When ONdigital launched on 15th November 1998, the BBC provided their Parliament channel as an audio service (as they did at the time on DABdigital radio) with just a blank screen.
After ITV Digital failed, the BBC gained an extra transmission multiplex (B), and when Freeview launched on 30th October 2002, BBC Parliament was upgraded to quarter-screen service, with a very limited text service to provide additional information.
Many viewers have complained about this Freeview service because the channel is difficult to watch and it was not possible to use the subtitles.
Now, from the 13th November 2006, the channel will become a standard, full-screen service on Freeview (it has always been this way on digital satellite and cable TV) for the State Opening of Parliament.

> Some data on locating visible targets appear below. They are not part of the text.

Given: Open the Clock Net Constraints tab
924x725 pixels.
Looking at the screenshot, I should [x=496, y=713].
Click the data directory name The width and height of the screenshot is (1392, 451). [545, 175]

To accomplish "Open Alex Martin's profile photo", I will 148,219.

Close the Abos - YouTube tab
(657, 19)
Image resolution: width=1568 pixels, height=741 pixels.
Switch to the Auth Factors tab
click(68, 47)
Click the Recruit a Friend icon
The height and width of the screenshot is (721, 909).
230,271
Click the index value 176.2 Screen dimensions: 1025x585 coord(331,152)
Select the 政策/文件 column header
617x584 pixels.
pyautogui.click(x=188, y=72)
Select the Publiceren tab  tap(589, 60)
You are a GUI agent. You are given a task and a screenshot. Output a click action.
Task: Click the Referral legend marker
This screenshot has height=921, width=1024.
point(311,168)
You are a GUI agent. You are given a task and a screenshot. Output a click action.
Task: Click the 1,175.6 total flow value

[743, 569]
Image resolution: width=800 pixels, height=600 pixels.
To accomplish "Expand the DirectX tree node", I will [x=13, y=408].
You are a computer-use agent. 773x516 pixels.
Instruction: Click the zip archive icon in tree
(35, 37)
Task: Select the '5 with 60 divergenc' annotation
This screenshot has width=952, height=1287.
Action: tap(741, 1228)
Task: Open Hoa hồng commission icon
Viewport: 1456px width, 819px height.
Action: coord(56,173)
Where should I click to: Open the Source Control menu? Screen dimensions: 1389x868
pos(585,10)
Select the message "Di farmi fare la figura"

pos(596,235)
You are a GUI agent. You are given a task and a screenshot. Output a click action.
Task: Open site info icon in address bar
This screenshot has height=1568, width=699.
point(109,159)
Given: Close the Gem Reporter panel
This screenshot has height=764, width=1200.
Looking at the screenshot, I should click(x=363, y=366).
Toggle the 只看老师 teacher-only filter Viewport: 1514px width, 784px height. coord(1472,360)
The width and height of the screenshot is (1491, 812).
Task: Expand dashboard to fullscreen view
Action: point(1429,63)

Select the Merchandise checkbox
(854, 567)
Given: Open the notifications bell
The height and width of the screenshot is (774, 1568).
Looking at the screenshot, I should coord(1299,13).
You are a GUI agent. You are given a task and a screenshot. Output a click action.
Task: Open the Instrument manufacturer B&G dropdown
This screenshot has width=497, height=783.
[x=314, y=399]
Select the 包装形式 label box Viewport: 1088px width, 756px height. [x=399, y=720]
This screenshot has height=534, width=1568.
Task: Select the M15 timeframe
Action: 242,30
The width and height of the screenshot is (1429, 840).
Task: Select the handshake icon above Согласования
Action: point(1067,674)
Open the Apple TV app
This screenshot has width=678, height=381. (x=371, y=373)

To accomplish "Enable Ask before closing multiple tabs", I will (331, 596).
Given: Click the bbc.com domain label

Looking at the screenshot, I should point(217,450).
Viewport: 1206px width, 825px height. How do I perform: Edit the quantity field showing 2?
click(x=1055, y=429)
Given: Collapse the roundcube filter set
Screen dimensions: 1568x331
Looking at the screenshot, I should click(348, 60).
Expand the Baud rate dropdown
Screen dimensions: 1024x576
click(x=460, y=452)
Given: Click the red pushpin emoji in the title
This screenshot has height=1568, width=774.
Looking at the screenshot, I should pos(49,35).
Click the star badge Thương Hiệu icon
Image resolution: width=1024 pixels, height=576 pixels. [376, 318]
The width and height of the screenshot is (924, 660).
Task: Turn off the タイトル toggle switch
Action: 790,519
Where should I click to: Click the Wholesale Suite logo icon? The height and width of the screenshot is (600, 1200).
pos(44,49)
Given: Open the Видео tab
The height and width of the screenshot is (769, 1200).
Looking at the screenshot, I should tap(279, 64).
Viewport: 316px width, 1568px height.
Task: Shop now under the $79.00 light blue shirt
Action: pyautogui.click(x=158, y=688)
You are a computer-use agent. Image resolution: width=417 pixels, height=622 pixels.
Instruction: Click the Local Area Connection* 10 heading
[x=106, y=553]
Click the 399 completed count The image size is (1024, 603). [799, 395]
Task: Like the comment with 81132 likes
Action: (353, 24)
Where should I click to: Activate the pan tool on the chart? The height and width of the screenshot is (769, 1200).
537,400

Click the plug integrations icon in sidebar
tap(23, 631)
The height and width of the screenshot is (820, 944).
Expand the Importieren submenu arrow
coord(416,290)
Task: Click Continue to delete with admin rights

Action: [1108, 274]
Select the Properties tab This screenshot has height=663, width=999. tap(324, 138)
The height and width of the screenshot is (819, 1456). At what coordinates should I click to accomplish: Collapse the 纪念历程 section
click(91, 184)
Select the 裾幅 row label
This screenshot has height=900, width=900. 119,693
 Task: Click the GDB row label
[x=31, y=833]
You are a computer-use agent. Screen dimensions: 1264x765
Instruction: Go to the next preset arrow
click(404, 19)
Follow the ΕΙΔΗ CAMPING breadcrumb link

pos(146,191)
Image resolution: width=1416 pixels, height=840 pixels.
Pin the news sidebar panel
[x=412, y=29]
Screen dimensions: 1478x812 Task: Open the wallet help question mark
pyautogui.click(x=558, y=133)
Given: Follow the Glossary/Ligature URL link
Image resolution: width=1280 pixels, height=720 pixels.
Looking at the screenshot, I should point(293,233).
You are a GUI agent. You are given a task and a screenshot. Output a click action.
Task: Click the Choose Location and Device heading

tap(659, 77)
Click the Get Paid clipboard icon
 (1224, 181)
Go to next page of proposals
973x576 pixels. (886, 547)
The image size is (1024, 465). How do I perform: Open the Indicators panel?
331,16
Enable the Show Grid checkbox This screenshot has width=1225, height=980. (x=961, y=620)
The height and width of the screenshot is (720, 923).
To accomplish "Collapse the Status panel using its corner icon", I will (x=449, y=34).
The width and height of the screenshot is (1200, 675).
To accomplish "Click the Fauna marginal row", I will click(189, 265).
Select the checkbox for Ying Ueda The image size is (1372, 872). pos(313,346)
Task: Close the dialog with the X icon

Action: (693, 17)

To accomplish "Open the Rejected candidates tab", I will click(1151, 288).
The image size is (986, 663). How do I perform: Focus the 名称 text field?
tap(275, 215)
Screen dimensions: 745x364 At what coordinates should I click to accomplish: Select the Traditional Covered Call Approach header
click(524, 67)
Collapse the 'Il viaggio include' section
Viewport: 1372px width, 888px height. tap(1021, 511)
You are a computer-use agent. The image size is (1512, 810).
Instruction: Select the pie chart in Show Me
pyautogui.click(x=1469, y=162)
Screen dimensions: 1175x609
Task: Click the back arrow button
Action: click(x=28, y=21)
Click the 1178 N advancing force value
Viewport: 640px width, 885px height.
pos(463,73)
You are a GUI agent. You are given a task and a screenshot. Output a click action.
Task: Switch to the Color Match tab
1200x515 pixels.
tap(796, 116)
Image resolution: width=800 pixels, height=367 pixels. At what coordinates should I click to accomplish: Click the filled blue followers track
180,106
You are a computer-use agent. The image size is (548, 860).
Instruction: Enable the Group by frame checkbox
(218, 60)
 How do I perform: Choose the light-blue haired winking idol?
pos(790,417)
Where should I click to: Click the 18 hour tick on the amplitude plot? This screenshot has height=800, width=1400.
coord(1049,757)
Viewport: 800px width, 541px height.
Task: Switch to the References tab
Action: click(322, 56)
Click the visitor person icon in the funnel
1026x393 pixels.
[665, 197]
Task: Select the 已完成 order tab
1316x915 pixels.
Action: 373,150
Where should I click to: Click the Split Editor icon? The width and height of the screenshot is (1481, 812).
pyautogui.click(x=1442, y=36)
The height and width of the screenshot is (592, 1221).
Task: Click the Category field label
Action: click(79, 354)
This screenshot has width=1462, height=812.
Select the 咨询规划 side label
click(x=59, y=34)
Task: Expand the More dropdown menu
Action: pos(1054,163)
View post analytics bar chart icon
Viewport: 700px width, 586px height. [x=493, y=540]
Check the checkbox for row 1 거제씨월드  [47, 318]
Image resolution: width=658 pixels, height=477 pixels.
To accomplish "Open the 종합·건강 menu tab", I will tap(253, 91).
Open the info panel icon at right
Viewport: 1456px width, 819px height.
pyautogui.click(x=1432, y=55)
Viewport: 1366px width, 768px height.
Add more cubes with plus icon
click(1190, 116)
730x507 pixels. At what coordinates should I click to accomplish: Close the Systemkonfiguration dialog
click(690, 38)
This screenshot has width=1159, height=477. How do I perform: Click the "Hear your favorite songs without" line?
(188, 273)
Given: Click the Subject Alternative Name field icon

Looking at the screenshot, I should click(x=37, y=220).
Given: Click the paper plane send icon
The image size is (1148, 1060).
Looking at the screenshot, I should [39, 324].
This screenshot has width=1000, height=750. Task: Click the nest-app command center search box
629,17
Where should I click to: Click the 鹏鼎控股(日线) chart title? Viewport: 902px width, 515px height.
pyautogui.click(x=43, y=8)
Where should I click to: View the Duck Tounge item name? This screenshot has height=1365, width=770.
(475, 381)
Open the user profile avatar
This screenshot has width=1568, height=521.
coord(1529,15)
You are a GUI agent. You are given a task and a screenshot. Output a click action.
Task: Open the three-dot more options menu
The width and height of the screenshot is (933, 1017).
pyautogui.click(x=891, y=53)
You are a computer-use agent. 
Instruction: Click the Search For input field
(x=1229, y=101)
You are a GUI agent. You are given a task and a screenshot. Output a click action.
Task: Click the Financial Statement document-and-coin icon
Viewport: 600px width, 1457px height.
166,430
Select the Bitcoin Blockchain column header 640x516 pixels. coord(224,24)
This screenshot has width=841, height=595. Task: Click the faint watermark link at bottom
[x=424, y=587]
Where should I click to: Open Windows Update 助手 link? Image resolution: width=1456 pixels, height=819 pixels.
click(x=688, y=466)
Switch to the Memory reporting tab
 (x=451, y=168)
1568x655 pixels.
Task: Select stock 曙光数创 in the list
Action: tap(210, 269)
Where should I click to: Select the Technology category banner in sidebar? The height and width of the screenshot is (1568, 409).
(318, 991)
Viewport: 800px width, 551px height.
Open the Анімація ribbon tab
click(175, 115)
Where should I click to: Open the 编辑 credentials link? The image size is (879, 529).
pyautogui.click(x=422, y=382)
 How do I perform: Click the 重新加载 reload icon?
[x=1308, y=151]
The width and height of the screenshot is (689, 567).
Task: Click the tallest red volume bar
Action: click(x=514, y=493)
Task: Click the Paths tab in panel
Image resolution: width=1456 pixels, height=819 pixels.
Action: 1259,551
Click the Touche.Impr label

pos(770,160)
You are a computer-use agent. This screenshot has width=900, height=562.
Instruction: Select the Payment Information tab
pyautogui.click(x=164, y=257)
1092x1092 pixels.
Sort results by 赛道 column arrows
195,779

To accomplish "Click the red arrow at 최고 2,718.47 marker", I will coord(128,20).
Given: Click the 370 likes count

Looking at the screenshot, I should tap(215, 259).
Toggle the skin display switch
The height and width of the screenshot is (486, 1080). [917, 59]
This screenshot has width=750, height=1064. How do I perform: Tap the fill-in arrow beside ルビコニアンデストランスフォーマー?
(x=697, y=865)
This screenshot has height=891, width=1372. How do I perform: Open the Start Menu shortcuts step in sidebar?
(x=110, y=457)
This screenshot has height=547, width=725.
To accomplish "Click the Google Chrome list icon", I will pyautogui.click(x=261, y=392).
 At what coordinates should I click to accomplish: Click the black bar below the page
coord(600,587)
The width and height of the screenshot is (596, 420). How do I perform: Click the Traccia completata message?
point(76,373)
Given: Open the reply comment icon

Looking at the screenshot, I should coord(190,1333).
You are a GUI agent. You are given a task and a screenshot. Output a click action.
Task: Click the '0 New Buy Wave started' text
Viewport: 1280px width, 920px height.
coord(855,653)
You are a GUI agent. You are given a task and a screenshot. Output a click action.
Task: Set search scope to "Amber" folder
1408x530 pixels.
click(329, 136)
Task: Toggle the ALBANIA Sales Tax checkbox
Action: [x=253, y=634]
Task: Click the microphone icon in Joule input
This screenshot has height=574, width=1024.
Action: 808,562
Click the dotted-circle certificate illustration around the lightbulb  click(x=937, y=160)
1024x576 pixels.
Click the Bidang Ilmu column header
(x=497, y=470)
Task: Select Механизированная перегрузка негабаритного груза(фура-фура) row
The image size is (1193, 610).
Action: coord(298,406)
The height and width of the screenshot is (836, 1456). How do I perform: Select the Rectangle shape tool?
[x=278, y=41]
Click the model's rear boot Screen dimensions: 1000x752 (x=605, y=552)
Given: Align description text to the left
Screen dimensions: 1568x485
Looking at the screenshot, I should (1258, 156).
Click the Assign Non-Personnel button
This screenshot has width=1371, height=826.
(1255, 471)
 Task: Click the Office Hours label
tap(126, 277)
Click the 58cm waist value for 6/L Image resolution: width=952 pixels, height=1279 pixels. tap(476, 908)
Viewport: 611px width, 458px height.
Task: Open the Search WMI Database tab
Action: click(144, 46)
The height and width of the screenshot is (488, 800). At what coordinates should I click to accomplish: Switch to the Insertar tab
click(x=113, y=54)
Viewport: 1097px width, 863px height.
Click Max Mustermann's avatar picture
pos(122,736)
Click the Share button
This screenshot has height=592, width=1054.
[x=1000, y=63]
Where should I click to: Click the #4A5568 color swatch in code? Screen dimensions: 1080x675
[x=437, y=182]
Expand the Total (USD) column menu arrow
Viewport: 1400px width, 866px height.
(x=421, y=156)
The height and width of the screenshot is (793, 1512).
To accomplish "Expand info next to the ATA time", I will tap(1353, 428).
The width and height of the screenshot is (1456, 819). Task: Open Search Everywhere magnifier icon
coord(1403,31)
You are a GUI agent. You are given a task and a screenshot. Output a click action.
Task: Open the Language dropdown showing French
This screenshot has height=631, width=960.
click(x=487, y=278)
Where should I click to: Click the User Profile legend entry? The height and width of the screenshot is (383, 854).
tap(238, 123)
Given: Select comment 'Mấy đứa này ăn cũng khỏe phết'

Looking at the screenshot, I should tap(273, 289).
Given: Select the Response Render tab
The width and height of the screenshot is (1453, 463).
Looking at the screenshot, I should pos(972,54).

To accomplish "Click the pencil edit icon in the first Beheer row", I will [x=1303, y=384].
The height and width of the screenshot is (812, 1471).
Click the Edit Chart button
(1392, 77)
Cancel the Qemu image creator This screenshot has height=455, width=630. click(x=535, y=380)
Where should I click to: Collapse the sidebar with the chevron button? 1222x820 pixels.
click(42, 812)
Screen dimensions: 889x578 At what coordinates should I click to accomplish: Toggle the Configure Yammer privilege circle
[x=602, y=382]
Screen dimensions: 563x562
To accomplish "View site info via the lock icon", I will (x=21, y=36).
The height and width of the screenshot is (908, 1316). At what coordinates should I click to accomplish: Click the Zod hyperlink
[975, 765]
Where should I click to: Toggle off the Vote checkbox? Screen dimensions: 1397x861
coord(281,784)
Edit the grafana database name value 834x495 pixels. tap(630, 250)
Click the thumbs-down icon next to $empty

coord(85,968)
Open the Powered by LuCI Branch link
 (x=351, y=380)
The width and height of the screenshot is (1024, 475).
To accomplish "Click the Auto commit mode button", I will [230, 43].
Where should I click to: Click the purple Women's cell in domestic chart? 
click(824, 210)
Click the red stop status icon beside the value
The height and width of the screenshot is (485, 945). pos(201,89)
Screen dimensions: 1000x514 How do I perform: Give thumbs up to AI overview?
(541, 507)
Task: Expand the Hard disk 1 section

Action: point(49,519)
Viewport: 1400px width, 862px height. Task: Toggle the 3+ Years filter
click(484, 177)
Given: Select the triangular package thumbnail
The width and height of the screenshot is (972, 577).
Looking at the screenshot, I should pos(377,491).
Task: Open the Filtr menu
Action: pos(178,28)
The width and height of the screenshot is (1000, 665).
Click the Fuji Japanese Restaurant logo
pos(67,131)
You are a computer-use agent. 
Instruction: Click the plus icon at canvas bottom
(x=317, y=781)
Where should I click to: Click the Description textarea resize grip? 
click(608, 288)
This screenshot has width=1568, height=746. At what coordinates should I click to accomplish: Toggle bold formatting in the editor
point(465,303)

The channel's controller, Peter Knowles, said ""No other parliamentary channel in the world matches what BBC Parliament now offers: round the clock broadcasting of Parliament, by digital terrestrial, cable, satellite and the web. For the first time, the full proceedings of Parliament can be seen on terrestrial television, broadcast as a normal TV channel."
Additionally, programmes that carry subtitles will double to 810 hours a year.
On Freeview the channel has actually shared (on hidden channel 303) with the 2-screen BBC News Interactive, but it remains to see if the interactive news service disappears, or if it is to be expanded to six screens, as per the cable and satellite services.